### Текст

Карнавальное сходство между фрагментом и прописью: в этой книге еще будет иногда возникать пропись — как обязательная фигура социального письма, клочок школьного сочинения.
1. Во французской школе классы нумеруются «сверху вниз», начиная с выпускного.
Деньги
Из-за бедности он рос десоциализированным, но не деклассированным мальчиком: не принадлежал ни к какой среде (в буржуазный город Б. он ездил лишь на каникулы — в гости, как бы на спектакль), не был причастен буржуазным ценностям и не мог ими возмущаться, так как в его глазах они представляли собой чисто языковые сцены в романном духе; он был причастен лишь буржуазному бытовому укладу (1971, II). Этот уклад нерушимо сохранялся наперекор всем денежным кризисам; мы жили не в нищете, а в стесненных обстоятельствах — страшились приближающихся сроков квартирного платежа, испытывали трудности с летним отдыхом, обувью и даже с едой. Из таких терпимых лишений (стесненные обстоятельства всегда терпимы), видимо, и родилась своеобразная философия вольной компенсации, сверхдетерминированности удовольствий, удобства (это и есть антоним стесненности). Именно деньги, а не сексуальность, очевидно, и были определяющей проблемой его воспитания. В ценностном плане у денег есть два противоположных смысла (это энантиосема). Сначала они резко осуждались, особенно в театре (примерно в 1954 году — множество выпадов против «денежного» театра), а затем были реабилитированы, в согласии с Фурье и вопреки трем видам противного ему морализма — марксистскому, христианскому и фрейдистскому (SFL, 1103, II). Причем, разумеется, запрет налагают не на те деньги, что задержаны, связаны, закупорены, а на те, которые тратятся, транжирятся, уносятся течением траты, сияют роскошью производства; при этом «серебро» денег метафорически превращается в золото — в Золото Означающего.
Корабль Арго
Часто возникает образ корабля Арго (белого и сверкающего), в котором аргонавты одну за другой заменили все части, так что в итоге у них получился совершенно новый корабль, который не требовалось ни переименовывать, ни менять его форму. Корабль Арго очень полезен как аллегория абсолютно структурного объекта, созданного не гением, вдохновением, внешним детерминизмом или эволюцией, а посредством двух незамысловатых операций, неуловимых для всякой мистики творчества: субституции (одна деталь замещает другую, как в парадигме) и номинации (имя деталей никак не связано с их стабильностью); по мере комбинирования деталей внутри одного и того же имени ничего больше не остается от первоначала: Арго — это такой объект, чья причина — только в его имени, а идентичность — только в его форме. Еще один Арго: у меня есть два рабочих места, одно в Париже, другое в деревне. Между ними нет ни одного общего предмета, так как я никогда ничего не вожу с собой. И все же эти два места идентичны. Почему? Потому что все орудия (бумага, перья, пюпитры, часы, пепельница) одинаково расположены — идентичность двух мест образуется структурой пространства. Этот факт приватного быта вполне способен объяснить, что такое структурализм: система преобладает над бытием вещей как таковых.

######

• Обязательные задания
a: Ответьте на вопросы по тексту о деньгах и корабле Арго.
(i) Примерно в каком году, согласно тексту, звучало множество выпадов против «денежного» театра?
(ii) С помощью каких двух операций, по словам текста, создан корабль Арго?
(iii) Где находятся два рабочих места, о которых говорится в тексте?
b: Продолжите текст о деньгах и корабле Арго, начав сразу после его последнего предложения.

### Исходные записи

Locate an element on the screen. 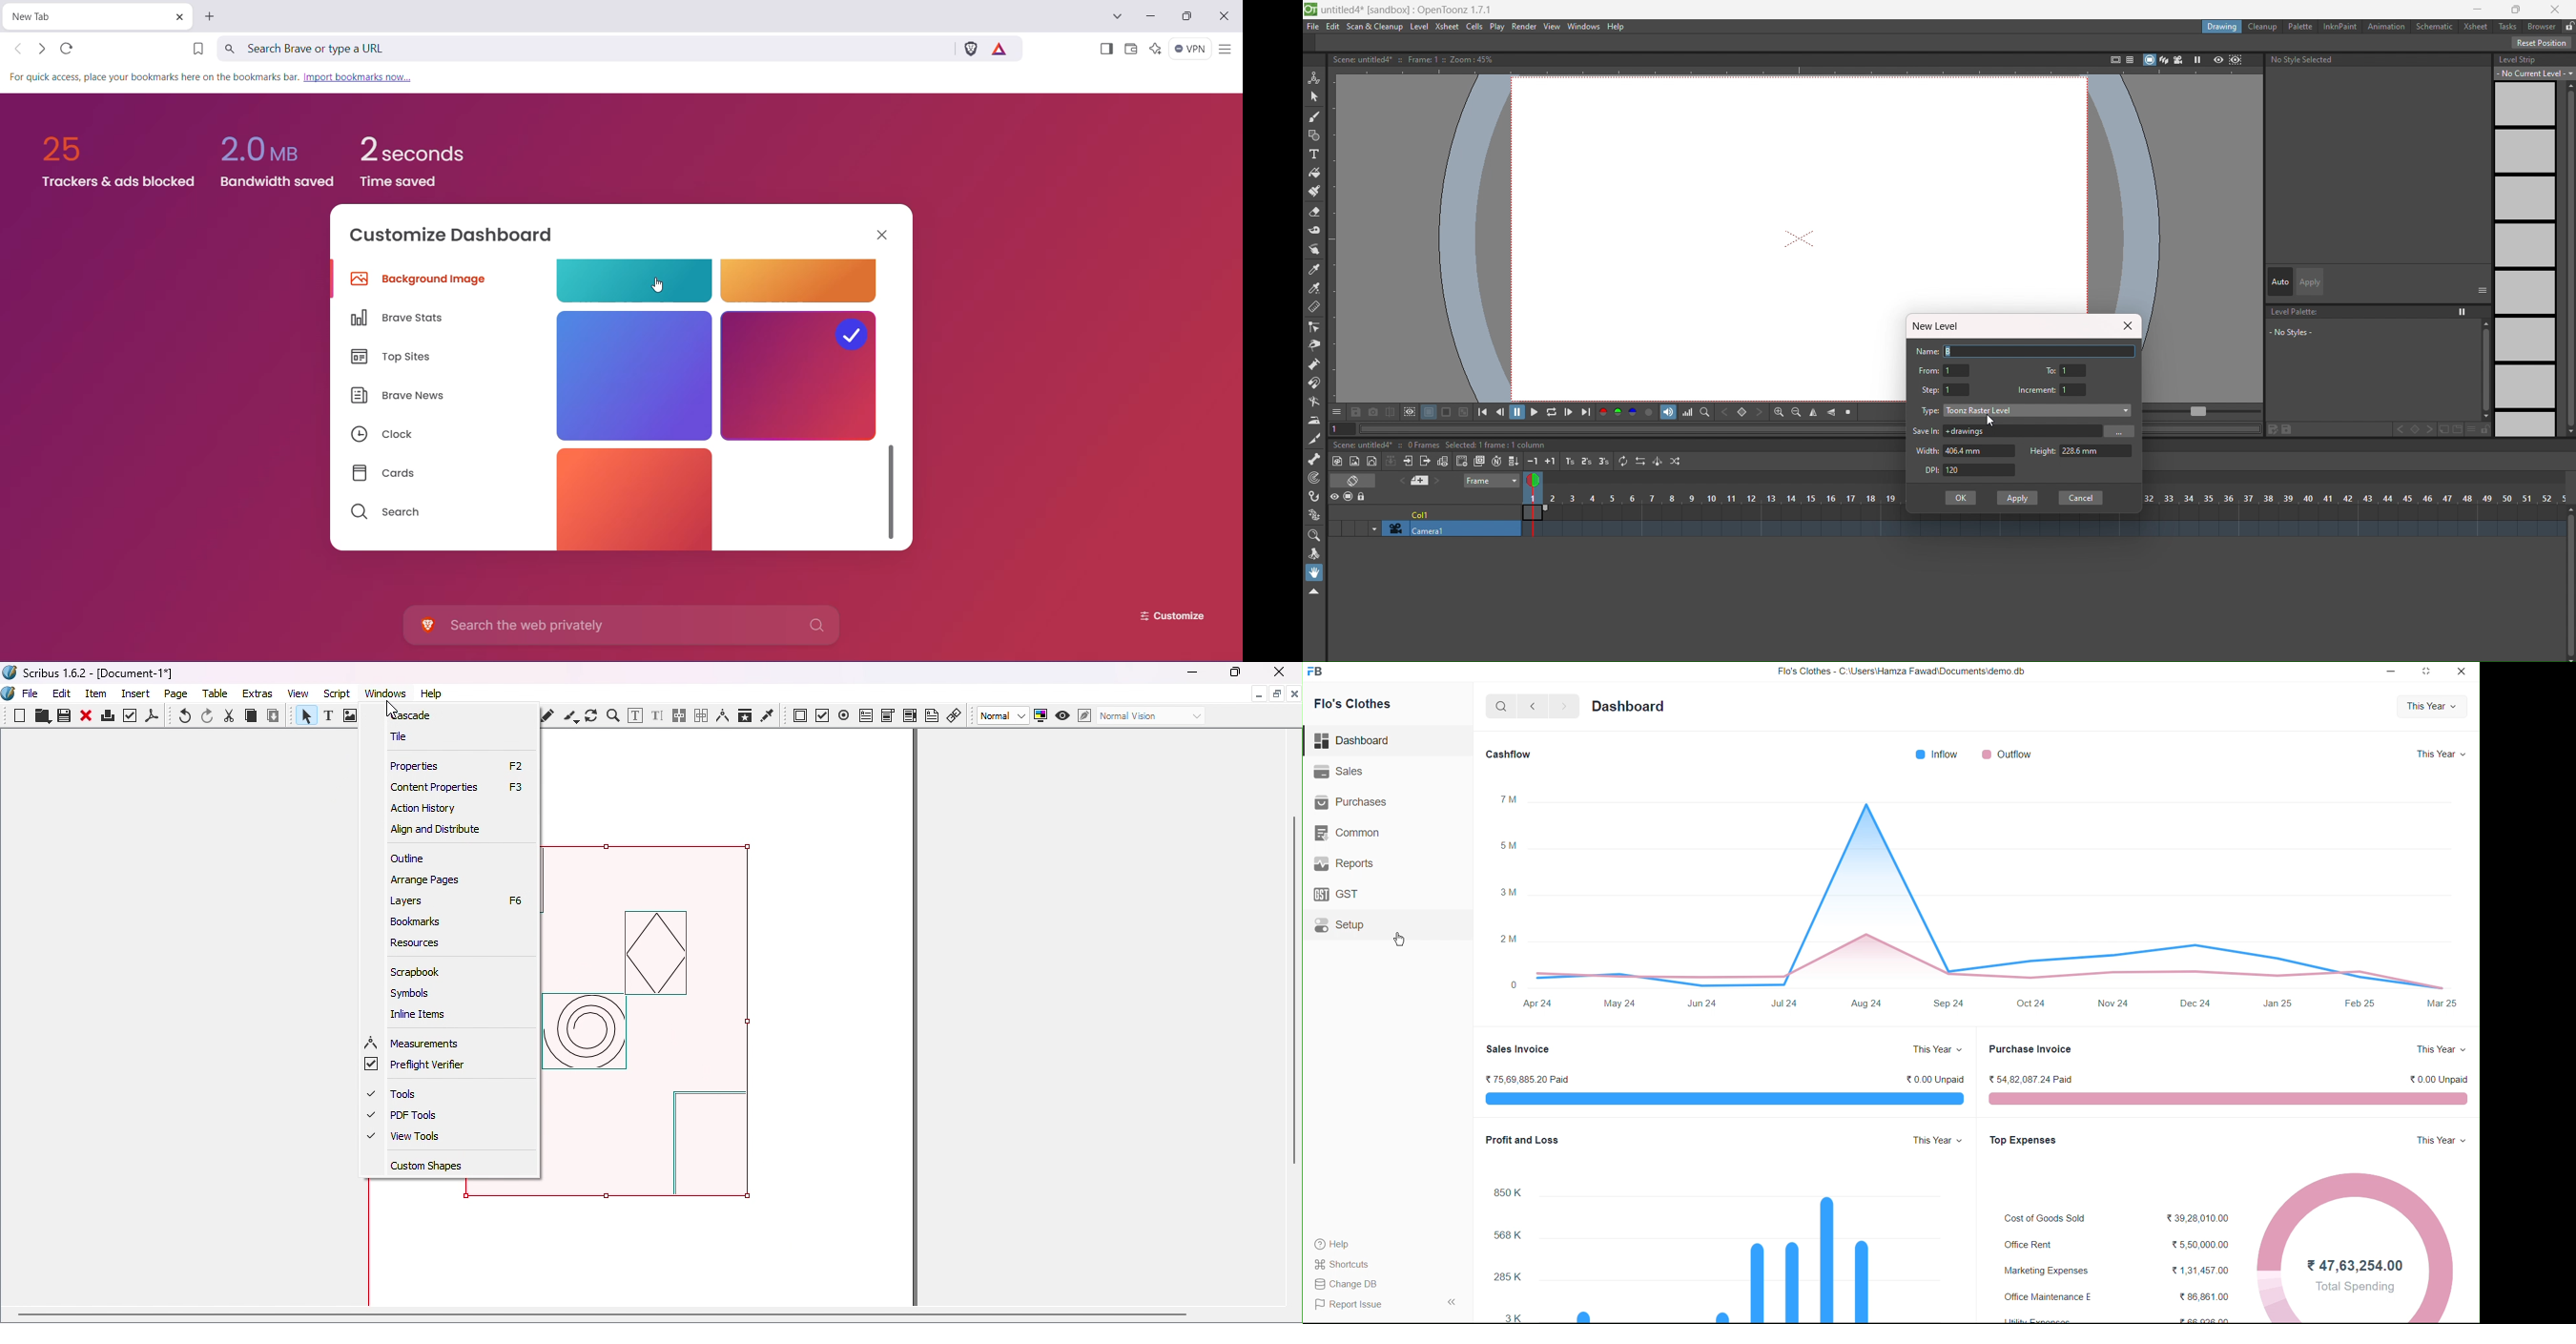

######
### Исходные записи

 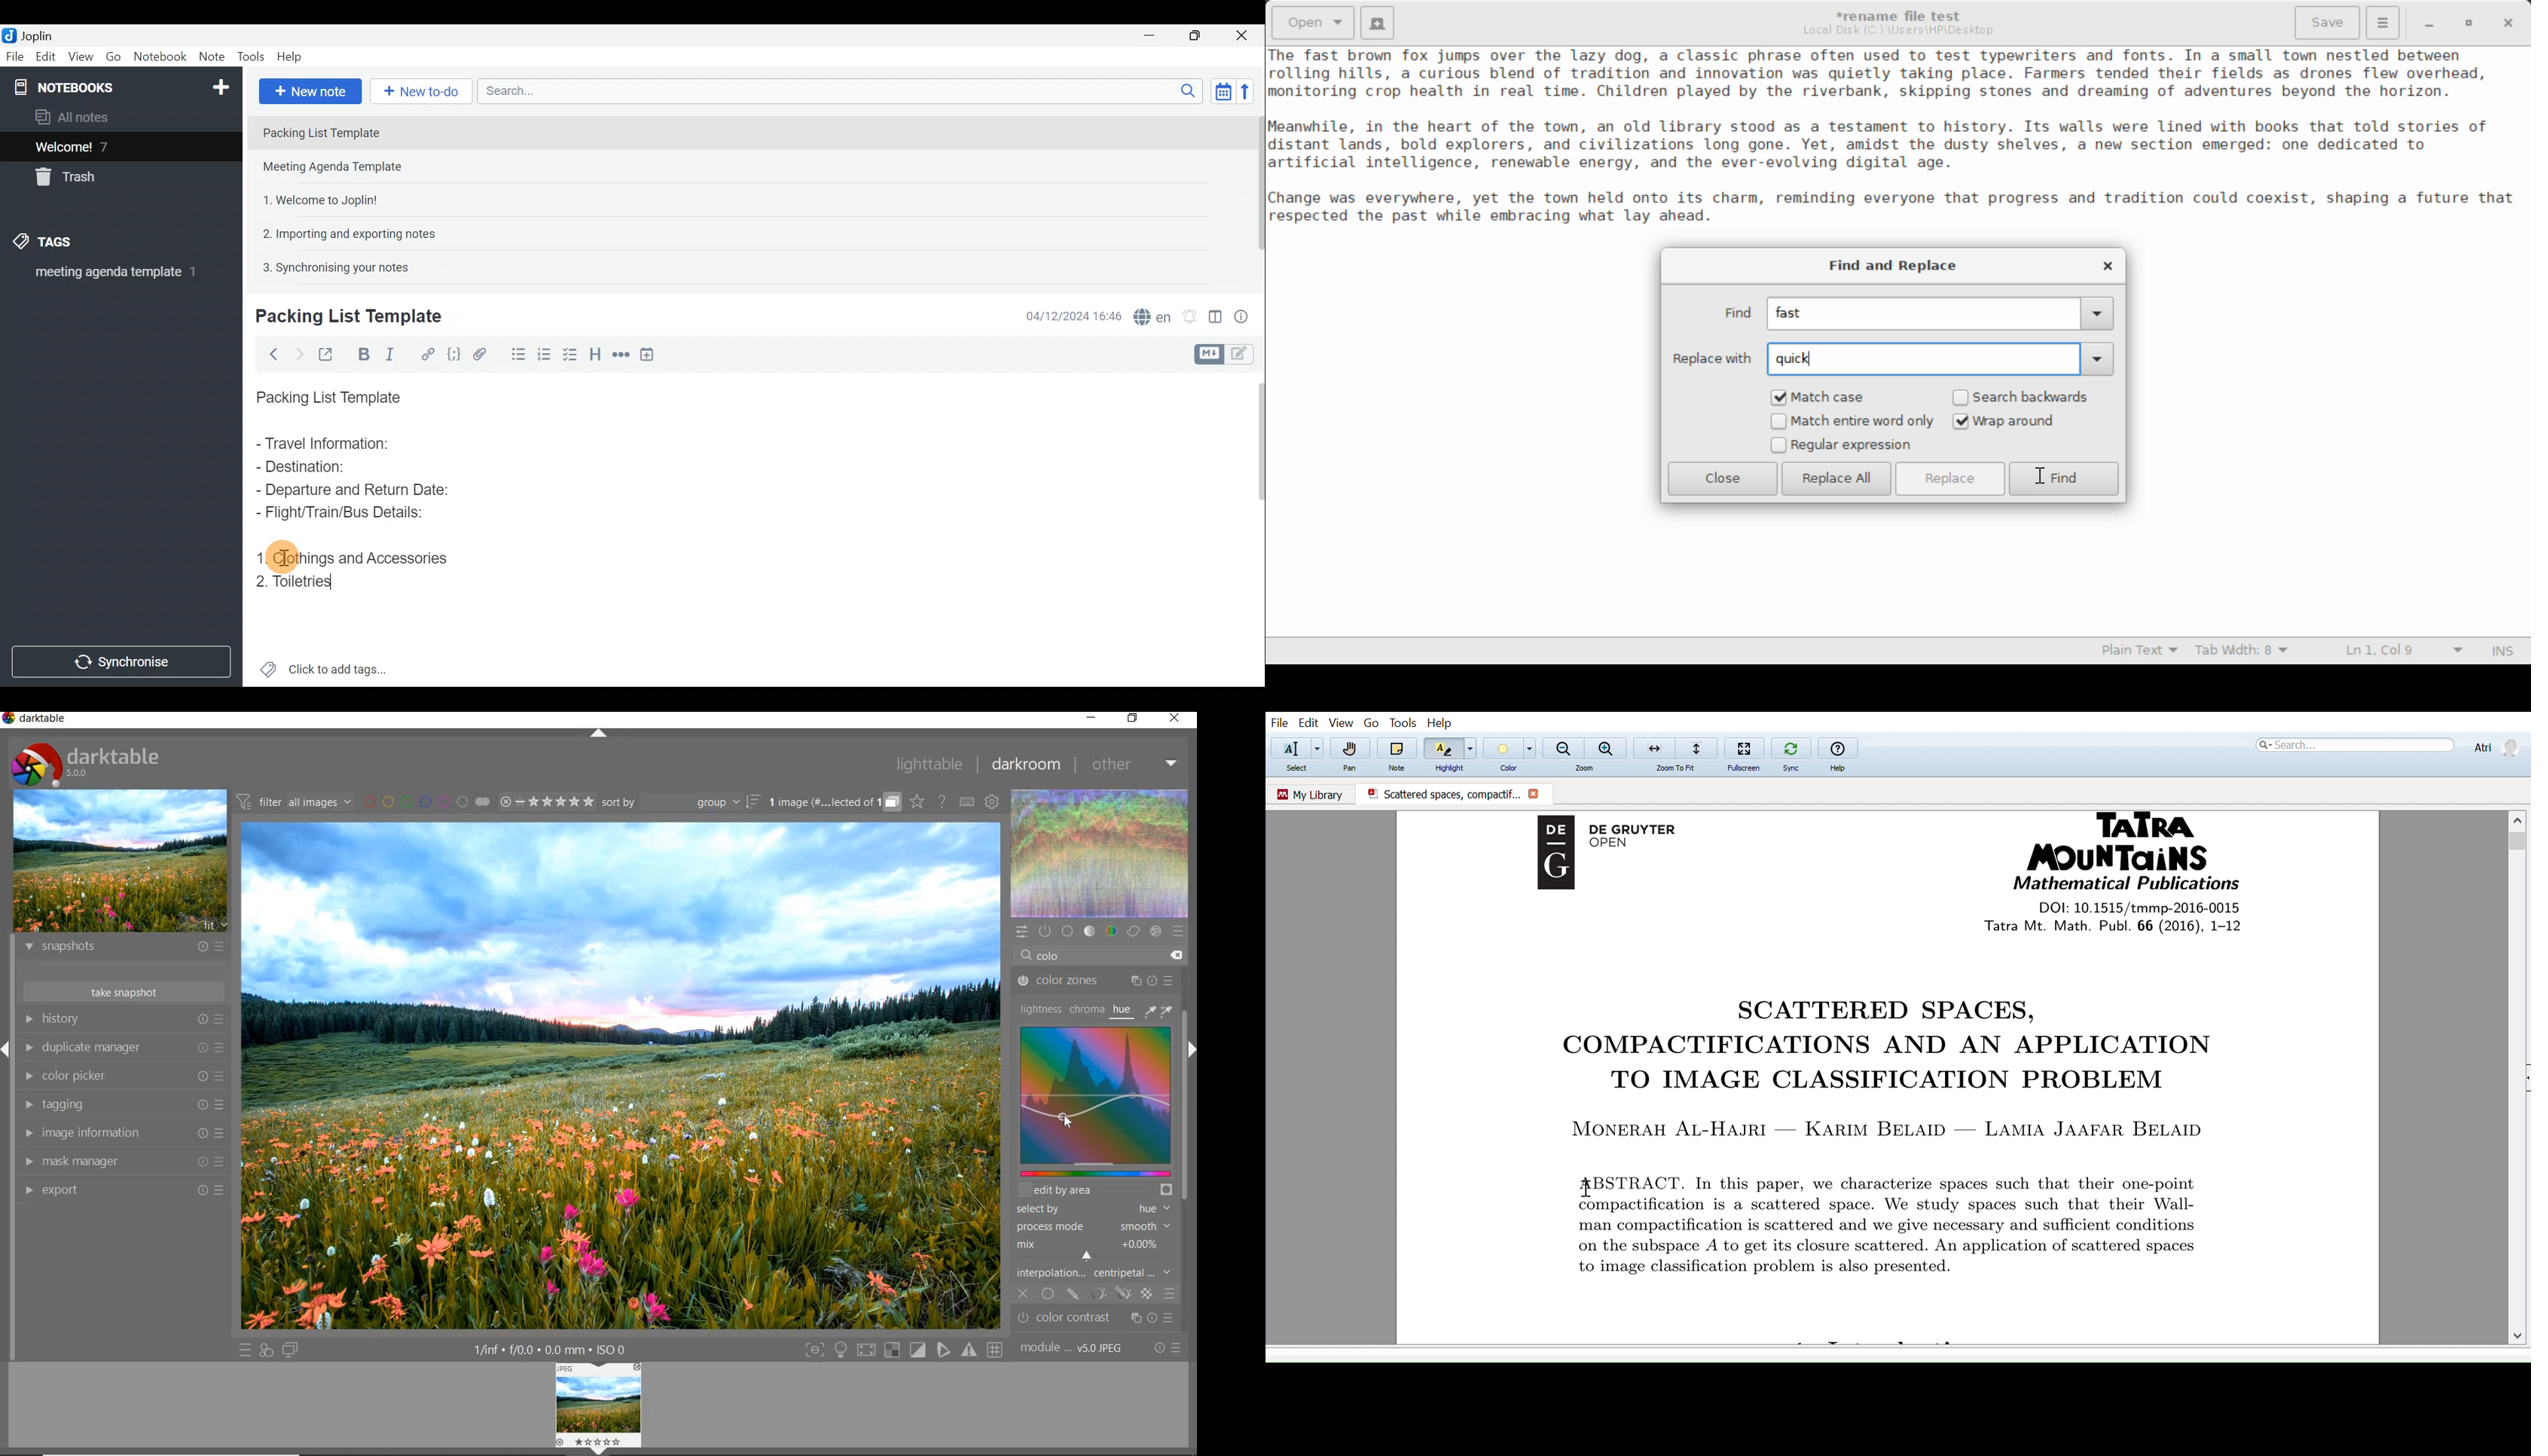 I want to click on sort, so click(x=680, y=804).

######

• Ответы по заданиям
a:
(i) Примерно в 1954 году.
(ii) С помощью субституции и номинации.
(iii) Одно в Париже, другое в деревне.

b:
Надменность
Он недолюбливает победоносные дискурсы. Ему трудно выносить чье-либо унижение, и как только где-то намечается победа, ему хочется уйти в другое место (будь он богом, он всегда обращал бы победы вспять — что, собственно, и делает Бог!). Вступив в план языка, дискурса, даже самая заслуженная победа превращается в отрицательную ценность — в надменность; встреченные где-то у Батая слова о надменности науки были распространены и на все триумфальные дискурсы. Всего я испытываю на себе три вида надменности, надменность Науки, надменность До-ксы, надменность Политического Активизма. Докса (слово, которое встретится здесь еще не раз) — это Общественное Мнение, Дух большинства, буржуазный Консенсус, Глас Природы, Сила Предрассудка. Доксологией (словечко Лейбница) можно назвать любой способ речи, приспособленный к видимости, чужому мнению или же практике.
Бывало, он сожалел, что поддавался запугиванию социальных языков. Но как-то один человек сказал ему: так ведь иначе вы не смогли бы писать! Надменность ходит по кругу, словно чаша с крепким вином на пиру текста. Интертекст включает в себя не только тексты деликатно отобранные, тайно любимые, вольные, скромные, щедрые, но также и тексты заурядноторжествующие. Вы и сами можете быть надменным текстом по отношению к чьему-то чужому тексту.
Не имеет большого смысла говорить «господствующая идеология», так как это плеоназм: идеология и есть не что иное, как идея, поскольку та господствует (PIT, 1510, II). Но лично я могу сказать больше: надменная идеология.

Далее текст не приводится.